Reproduce the entries. Each one must match the original exactly.

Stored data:
::::::::::

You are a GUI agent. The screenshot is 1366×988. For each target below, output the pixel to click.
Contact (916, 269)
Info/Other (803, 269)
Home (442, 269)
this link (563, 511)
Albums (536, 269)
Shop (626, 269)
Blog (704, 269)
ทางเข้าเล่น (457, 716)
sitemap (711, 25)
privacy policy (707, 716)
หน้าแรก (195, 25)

::::::::::

**SOLUTION FOR THIS TASK:**
You are a GUI agent. The screenshot is 1366×988. For each target below, output the pixel to click.
Contact (916, 269)
Info/Other (803, 269)
Home (442, 269)
this link (563, 511)
Albums (536, 269)
Shop (626, 269)
Blog (704, 269)
ทางเข้าเล่น (457, 716)
sitemap (711, 25)
privacy policy (707, 716)
หน้าแรก (195, 25)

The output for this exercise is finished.